DESCRIPTION OF THE TASK:
The expected output is an exact copy of the lines from the one containing "Task: Click the Lock Envelopes padlock icon" to the final line below, minus any pictures.

RECORD EXCERPTS:

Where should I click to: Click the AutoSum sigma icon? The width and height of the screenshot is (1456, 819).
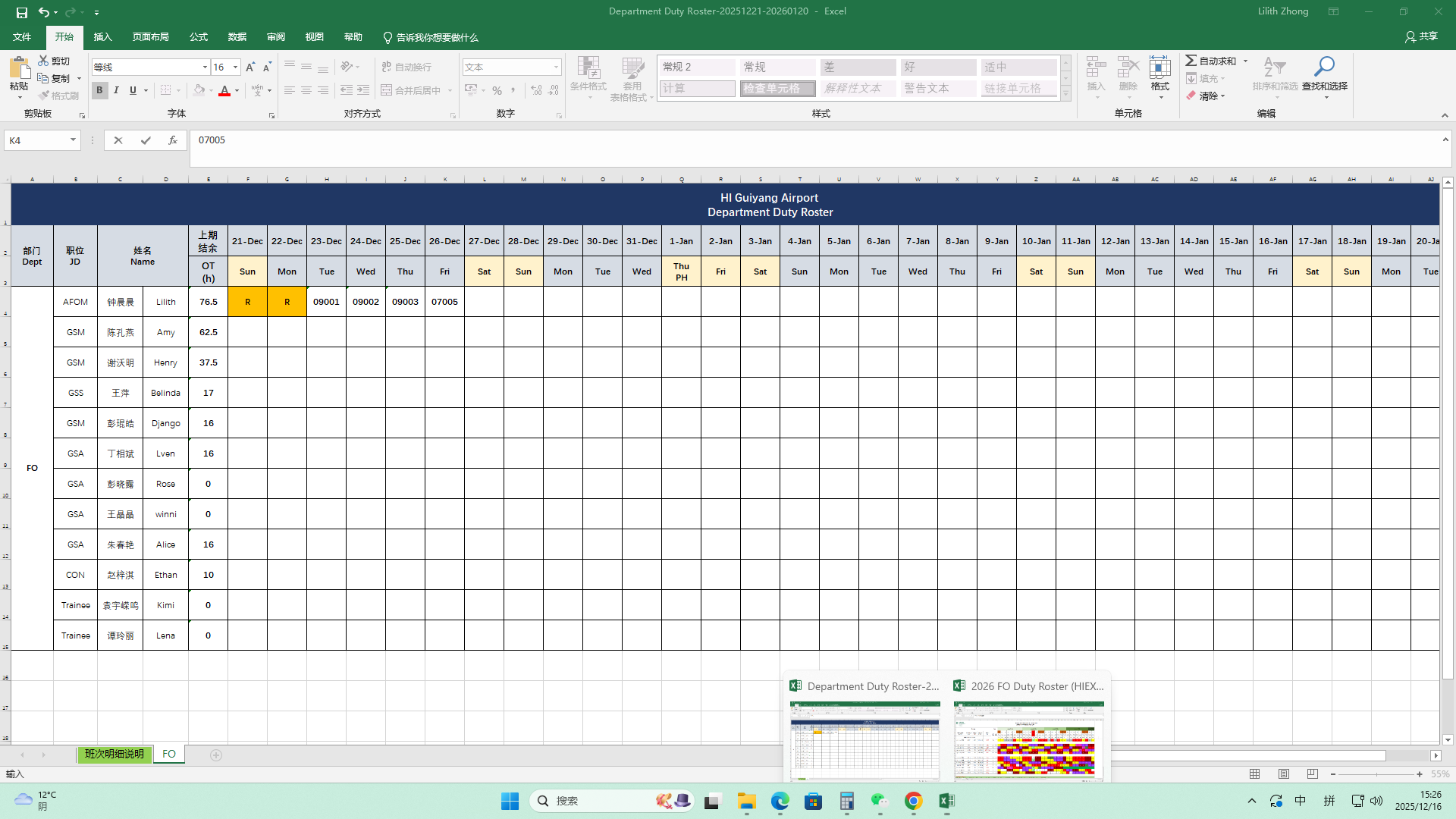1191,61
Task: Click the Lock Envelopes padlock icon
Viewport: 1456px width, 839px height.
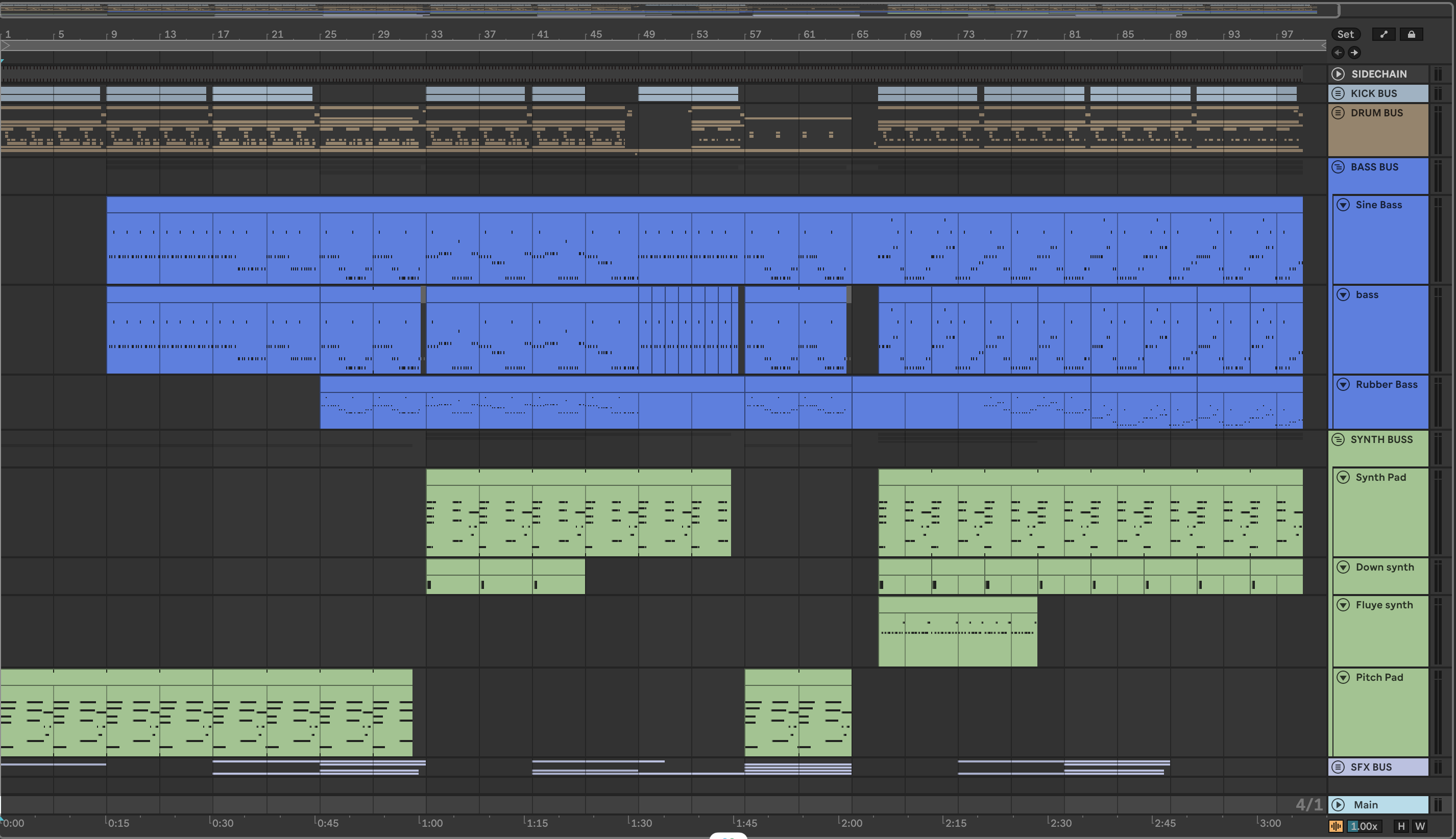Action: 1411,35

YOUR RESPONSE:
Task: Click the Lock Envelopes padlock icon
Viewport: 1456px width, 839px height.
Action: 1411,35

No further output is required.